A memo documenting the approval of the center highlights the small scale of the operation. It allocates “cubicle spaces” for new PhD students “in the basement floor of the Krannert building.” The memo also clarified that “no additional space [would] be required.”
That statement was rendered inaccurate, as PURCE became more successful than any of its founders could have predicted. Umbeck says that they started by funding graduate students to study economics.
“The next thing I knew we were funding faculty positions,” he says.
PURCE was elevated from the basement to the newly renovated third floor of the Krannert building in 2017. Today the center boasts more than 30 faculty affiliates across all fields of economics, strengthening the presence of fields like public economics, labor economics, and empirical macroeconomics.
The center’s mission, as articulated by current director Kevin Mumford, is to conduct and share data-driven research into how laws, regulations, and government programs affect the market economy and the well-being of individuals and society. Center faculty affiliates and econ PhD students produce objective empirical analysis in areas including competition, crime, education, fiscal policy, health, innovation, market solutions, state policies, trade, and work.

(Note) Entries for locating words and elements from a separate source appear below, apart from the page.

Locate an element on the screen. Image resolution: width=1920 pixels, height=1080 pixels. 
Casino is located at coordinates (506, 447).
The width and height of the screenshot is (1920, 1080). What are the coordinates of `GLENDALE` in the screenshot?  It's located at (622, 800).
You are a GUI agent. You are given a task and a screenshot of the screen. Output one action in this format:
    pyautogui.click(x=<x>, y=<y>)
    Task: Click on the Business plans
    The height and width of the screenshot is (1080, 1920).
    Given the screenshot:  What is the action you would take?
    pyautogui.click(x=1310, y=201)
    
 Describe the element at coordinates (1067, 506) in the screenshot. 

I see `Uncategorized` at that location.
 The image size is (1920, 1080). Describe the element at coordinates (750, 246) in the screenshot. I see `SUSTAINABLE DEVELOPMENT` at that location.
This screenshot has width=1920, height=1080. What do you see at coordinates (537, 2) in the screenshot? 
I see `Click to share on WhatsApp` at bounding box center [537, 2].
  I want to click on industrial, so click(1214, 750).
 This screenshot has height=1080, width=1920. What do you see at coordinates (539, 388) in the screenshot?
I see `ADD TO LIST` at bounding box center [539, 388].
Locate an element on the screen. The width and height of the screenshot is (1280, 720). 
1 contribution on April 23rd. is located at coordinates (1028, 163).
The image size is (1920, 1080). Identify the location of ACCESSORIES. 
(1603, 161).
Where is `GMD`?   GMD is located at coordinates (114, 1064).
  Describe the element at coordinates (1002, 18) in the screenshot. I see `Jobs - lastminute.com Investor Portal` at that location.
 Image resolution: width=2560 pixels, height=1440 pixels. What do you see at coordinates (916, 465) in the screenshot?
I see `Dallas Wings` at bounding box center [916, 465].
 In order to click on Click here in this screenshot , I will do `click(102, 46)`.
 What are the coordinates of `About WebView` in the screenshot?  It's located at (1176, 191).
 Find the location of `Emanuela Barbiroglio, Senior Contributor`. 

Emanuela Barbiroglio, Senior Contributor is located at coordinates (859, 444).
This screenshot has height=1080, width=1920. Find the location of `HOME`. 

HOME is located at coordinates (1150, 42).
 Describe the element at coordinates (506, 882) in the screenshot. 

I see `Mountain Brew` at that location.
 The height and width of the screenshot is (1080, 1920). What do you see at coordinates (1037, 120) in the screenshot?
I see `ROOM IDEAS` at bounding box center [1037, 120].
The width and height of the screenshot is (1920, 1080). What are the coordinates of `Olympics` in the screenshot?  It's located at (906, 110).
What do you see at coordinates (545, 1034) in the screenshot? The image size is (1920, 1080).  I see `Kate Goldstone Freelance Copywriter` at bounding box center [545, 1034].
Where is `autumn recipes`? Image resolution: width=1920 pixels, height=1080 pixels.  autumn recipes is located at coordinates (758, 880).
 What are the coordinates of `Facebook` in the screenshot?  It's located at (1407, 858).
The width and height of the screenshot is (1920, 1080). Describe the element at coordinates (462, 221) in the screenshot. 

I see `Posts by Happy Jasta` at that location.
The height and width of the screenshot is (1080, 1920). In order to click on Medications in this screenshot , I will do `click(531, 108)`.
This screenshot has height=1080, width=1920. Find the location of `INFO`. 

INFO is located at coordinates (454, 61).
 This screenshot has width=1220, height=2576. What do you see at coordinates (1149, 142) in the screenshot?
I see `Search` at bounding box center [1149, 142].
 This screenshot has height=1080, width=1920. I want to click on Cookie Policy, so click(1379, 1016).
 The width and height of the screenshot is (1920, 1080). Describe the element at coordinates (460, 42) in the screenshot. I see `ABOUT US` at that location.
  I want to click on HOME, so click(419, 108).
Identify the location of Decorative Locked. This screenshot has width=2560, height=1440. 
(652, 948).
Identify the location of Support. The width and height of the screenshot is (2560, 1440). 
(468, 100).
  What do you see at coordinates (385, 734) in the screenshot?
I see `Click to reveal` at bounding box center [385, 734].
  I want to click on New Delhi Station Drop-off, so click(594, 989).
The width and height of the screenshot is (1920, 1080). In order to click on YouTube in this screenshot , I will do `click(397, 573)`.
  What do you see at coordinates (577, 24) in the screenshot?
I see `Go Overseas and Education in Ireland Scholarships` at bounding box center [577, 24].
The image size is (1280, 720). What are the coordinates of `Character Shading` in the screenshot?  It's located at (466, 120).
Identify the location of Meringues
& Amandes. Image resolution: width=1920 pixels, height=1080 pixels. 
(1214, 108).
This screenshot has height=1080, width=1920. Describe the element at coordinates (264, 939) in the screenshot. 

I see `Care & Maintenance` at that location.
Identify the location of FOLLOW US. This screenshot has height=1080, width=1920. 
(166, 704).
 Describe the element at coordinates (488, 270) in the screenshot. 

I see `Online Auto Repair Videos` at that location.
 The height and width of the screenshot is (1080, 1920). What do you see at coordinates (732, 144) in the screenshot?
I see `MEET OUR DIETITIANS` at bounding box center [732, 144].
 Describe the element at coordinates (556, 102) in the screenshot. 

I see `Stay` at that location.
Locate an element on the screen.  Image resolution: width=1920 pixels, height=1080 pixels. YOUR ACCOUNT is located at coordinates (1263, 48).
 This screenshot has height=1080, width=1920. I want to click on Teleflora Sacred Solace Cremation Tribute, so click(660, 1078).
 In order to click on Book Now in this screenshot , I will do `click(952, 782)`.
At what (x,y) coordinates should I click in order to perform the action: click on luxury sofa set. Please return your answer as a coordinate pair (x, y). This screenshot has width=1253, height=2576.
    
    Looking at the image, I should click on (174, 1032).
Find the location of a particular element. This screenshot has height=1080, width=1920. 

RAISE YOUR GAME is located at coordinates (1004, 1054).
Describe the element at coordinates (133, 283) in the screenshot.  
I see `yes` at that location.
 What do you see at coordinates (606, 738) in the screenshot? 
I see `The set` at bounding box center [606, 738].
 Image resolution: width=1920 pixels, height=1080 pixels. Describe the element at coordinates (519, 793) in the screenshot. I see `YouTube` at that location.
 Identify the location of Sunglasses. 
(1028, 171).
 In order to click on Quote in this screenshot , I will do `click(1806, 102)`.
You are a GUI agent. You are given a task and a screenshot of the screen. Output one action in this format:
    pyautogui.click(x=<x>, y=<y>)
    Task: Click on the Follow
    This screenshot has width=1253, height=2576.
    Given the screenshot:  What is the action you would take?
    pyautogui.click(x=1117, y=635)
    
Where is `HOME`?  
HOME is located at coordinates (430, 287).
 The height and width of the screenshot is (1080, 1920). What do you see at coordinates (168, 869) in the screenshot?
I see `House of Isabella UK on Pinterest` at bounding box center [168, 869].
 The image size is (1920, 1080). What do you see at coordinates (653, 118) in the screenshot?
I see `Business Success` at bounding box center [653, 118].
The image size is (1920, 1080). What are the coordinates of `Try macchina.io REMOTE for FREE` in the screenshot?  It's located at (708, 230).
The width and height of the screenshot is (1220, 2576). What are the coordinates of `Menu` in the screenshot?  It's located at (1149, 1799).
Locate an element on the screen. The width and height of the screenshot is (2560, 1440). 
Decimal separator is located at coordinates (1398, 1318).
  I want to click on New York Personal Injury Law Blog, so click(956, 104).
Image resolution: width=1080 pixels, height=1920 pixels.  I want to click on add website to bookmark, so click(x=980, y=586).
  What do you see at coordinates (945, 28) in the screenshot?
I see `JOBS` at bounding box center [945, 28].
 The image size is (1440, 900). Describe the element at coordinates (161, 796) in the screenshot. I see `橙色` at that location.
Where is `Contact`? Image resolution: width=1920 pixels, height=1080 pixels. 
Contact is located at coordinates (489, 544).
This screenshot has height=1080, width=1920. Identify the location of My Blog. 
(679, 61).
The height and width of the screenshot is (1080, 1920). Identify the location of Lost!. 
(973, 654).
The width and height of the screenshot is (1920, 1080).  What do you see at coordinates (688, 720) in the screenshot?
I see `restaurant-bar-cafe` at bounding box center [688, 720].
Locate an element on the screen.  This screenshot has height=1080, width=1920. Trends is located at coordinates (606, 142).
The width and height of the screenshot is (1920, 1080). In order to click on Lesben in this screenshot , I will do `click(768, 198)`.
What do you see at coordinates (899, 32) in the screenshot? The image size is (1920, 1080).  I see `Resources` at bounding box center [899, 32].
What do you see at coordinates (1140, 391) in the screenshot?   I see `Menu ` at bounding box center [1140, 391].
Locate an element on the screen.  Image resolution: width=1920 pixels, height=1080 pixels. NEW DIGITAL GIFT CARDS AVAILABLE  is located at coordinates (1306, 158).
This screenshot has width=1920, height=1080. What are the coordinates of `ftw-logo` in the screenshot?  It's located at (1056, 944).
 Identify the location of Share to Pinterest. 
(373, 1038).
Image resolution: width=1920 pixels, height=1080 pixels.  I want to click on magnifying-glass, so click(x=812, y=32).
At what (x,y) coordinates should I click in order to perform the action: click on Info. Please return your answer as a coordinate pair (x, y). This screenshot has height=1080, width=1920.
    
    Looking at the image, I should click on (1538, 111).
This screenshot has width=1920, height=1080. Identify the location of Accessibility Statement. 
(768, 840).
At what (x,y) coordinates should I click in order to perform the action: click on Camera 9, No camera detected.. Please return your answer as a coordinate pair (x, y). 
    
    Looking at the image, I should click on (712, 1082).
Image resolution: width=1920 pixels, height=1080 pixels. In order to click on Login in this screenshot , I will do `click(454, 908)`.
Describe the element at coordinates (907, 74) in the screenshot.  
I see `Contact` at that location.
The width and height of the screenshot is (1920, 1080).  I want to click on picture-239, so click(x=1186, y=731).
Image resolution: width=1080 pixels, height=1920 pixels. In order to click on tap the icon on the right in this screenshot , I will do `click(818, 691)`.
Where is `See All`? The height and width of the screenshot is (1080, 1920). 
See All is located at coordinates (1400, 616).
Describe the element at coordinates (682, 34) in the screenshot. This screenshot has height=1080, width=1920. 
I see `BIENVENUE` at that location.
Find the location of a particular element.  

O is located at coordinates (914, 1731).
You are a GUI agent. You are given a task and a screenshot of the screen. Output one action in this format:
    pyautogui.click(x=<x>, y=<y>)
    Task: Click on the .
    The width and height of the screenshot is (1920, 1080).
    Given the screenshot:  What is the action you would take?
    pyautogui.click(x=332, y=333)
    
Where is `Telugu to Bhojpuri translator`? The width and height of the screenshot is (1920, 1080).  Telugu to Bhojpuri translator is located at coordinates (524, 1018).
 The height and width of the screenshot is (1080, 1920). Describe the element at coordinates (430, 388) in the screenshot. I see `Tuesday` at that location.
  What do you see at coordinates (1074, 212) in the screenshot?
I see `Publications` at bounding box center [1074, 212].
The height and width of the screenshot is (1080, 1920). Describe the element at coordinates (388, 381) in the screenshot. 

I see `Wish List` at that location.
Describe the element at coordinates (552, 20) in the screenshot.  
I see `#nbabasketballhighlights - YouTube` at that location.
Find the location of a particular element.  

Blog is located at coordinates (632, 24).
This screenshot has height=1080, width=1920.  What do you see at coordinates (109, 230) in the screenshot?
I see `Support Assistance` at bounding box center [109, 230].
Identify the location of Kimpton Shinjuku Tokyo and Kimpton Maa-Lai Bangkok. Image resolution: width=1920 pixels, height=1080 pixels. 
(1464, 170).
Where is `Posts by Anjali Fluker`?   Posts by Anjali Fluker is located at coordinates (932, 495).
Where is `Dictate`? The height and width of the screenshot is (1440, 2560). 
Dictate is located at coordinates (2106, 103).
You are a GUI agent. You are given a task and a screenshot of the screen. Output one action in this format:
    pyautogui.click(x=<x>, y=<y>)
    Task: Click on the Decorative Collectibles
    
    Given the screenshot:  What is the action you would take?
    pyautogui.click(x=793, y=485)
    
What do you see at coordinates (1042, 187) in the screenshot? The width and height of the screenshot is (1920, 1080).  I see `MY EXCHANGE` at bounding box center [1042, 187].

The center’s staff consists of a marketing specialist and a senior administrative assistant. Aided by student employees, a part-time communications consultant, and the Purdue business school community, all work to fulfill the center’s mission of providing data and information that can lead to more informed policy decisions.
“We want to get people and policy makers interested in economic research that otherwise might just sit on a shelf in an academic journal,” Mumford says.
Starting with Mumford being named director at the beginning of the 2018-19 academic year, PURCE began hosting regular events, including a monthly faculty talk for area community and business leaders and information sessions for state lawmakers and other government leaders. The center maintains congenial relationships with fellow policy centers like George Mason University’s Mercatus Center and works closely with Purdue’s Office of Government Relations and the Purdue business school’s development office. The center subsists on the support of a wide variety of donors, from foundations to local business and community leaders.
In recognition of a large gift to the center, Mumford’s position was named the Kozuch Director of PURCE in August 2019. He notes that PURCE’s future is secure thanks to the generosity of donors and the efforts of faculty and staff who believe in the center’s mission.
Mumford emphasizes that the center doesn’t speak with one voice.
“Whichever way the empirical evidence goes, that’s the message. You don’t have to check with the center director before you say something; faculty affiliates and PhD students have the freedom to follow the evidence.”
“We don’t start with conclusions and work backwards,” Mumford says. “We follow the empirical evidence to the results that are supported by the data. And our scholars are teaching the next generation of economists these research methods.”